日本郵便、国産ドローン会社と資本・業務提携へ


2023年度に郵便や物流でドローンを活用した配送実現へ


日本郵便、国産ドローン会社と資本・業務提携へ

資本・業務提携を発表し、配送用ドローンと撮影に応じる日本郵便の衣川和秀社長(右)と自律制御システム研究所(ACSL)の鷲谷聡之社長=15日午後、東京都千代田区(時事)


 日本郵便は15日、ドローン(小型無人機)製造を手掛ける自律制御システム研究所(ACSL)と資本・業務提携すると発表した。郵便や物流でドローンを活用し、効率的な配送に取り組む狙い。2023年度の実用化を目指す。

 日本郵便の親会社、日本郵政傘下の日本郵政キャピタル(東京)が、7月5日付でACSLの第三者割当増資を引き受け、約30億円を出資する。出資比率は10・36%となる。

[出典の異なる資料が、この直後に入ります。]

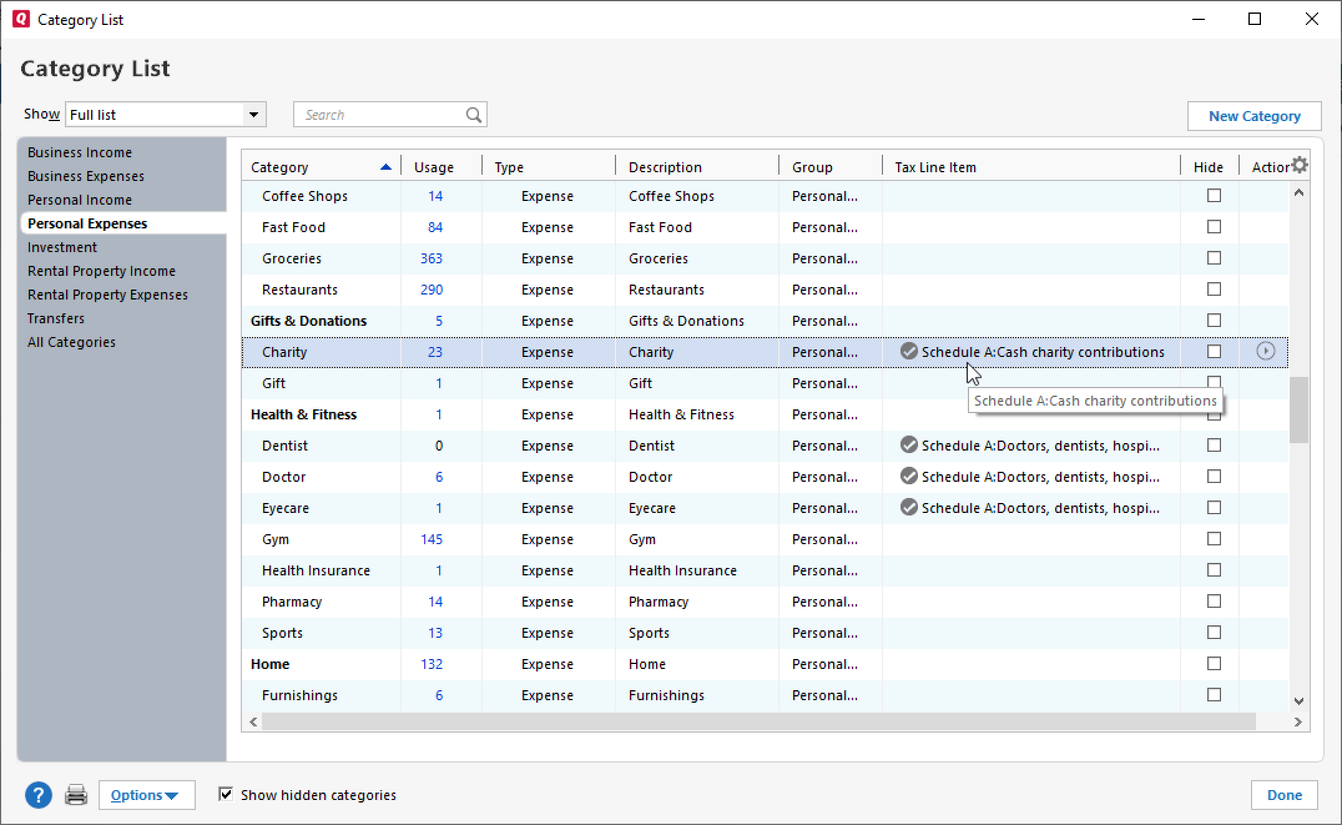
Task: Click the Category column sort arrow
Action: 386,166
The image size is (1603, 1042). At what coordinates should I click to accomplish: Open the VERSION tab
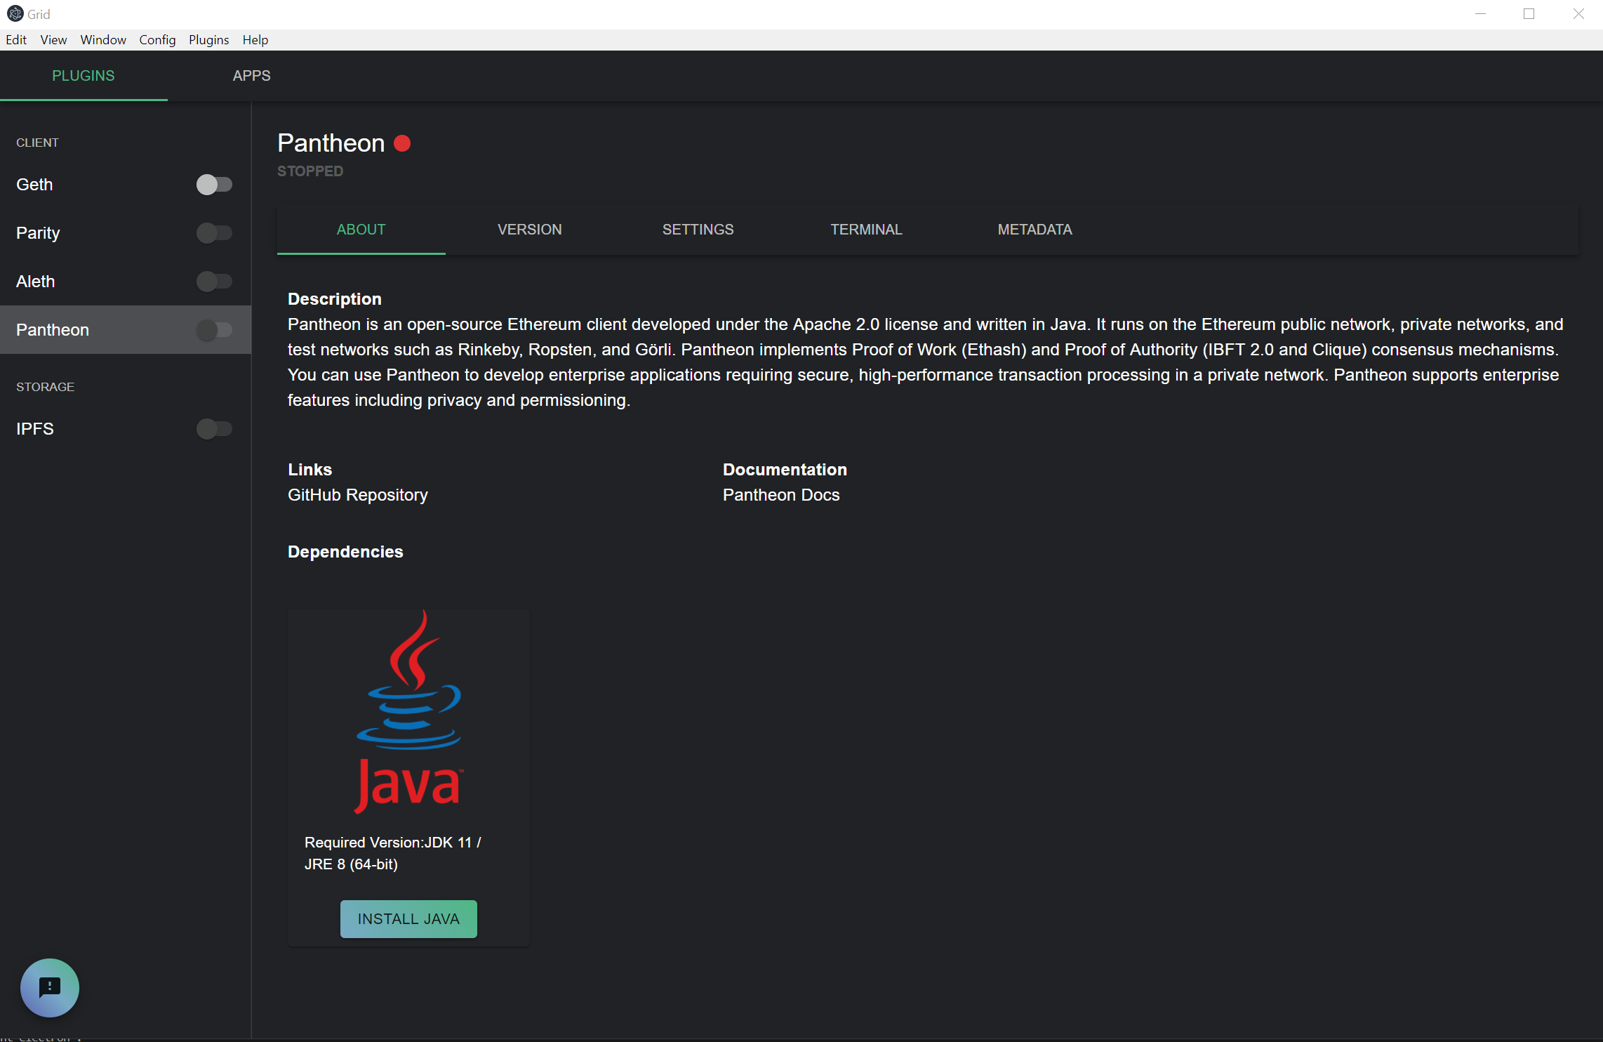(x=529, y=230)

 提携では、機体の開発や各種認証の取得で協力し、当面は地方や山間部、離島での実用化を模索する。日本郵便の衣川和秀社長は東京都内で記者会見し、ACSLについて「圧倒的な技術と運航ノウハウを持つ」と指摘。「郵便局の物流ネットワークを掛け合わせ、配送物の差し出しやすさ、受け取りやすさを追求したい」と語った。

 日本郵便とACSLは17年度に長野県内でドローンによる配送実験を行うなど協力関係にある。